Exercise brief: Copy the rows below word for word, and leave the pictures out of your copy.

++++

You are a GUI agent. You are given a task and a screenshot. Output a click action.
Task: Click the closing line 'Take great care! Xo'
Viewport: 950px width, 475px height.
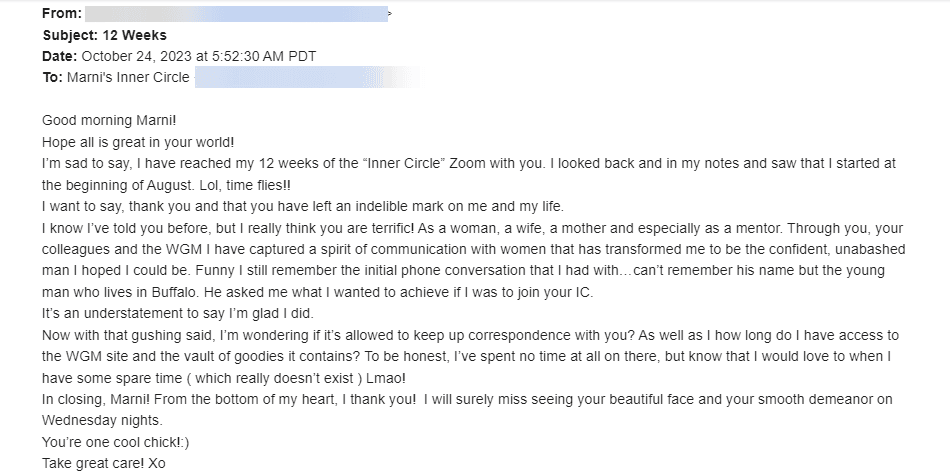pos(104,463)
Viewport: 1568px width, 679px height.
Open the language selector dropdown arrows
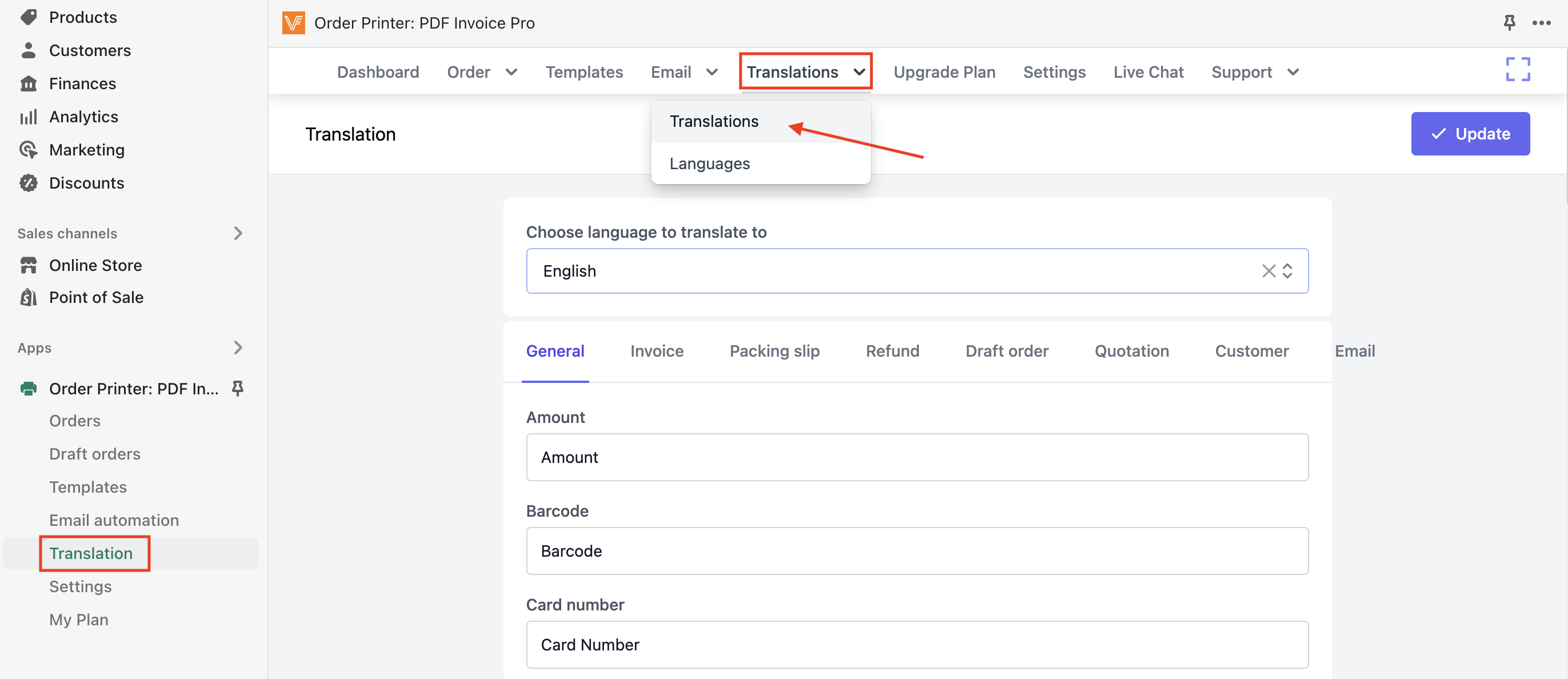point(1287,271)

++++

Correct output:
You are a GUI agent. You are given a task and a screenshot. Output a click action.
Task: Click the closing line 'Take great care! Xo'
Viewport: 950px width, 475px height.
pos(104,463)
Viewport: 1568px width, 679px height.
Open the language selector dropdown arrows
point(1287,271)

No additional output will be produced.